Elvis Costello Performance
Elvis Costello came onto the scene in the same general time period as Bruce Springsteen, Tom Petty, and David Byrne. If these four bandleader-songwriters are remarkably different one to the next, they all brought us music that in some way pointed back to rock and roll’s primal beginnings. Cutting through the excess of 1970s rock, they wrote shorter songs that emphasized a raw sound and a lyrical bite. Unlike the singer-songwriters who were their immediate forbearers, artists like Jackson Browne, this new class identified themselves as bandleaders. Through them rock and roll got its ferocity back.

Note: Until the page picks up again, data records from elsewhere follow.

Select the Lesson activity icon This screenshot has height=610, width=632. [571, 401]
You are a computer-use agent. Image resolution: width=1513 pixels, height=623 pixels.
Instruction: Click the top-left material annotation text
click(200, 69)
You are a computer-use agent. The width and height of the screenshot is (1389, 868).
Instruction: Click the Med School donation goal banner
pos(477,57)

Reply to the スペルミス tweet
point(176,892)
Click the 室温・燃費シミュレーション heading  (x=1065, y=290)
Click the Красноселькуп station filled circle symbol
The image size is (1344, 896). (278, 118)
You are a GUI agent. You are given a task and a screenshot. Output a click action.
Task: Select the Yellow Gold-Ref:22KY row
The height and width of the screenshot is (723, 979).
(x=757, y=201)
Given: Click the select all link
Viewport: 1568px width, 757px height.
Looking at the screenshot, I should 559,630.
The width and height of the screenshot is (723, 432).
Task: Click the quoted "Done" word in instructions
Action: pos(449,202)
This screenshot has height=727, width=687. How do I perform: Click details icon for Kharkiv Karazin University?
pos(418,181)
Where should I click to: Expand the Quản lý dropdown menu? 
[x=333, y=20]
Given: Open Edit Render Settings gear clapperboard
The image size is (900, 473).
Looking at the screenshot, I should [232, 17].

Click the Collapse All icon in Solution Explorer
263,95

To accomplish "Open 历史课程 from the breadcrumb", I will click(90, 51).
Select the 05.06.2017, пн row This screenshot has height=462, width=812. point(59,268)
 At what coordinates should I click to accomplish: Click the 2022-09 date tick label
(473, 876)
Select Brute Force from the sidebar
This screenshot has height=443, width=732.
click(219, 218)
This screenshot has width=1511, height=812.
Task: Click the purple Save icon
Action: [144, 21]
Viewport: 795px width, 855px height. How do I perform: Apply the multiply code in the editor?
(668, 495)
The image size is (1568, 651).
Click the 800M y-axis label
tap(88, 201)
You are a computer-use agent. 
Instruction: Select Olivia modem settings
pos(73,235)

Perhaps more than any of the others among this group, Elvis Costello has, since his first recordings, traveled a remarkable musical distance from where he began. Sometimes it seems like that has been his very point. With little attention to the demands of the marketplace, Costello has approached his career like a musicologist and a songwriter so in love with music’s possibilities that he can’t resist reinventing himself at every turn. As a result, Costello has left a trail of recordings that force change with a kind of grace that is rare, even for the finest among popular music’s craftsmen. He has co-written with many of the greats, including Burt Bacharach, Paul McCartney, and Allen Toussaint. Few writer-performers match the ideal of The Craft as does Costello. As the first artist in the series, Costello holds a special place in The Craft Artist Series.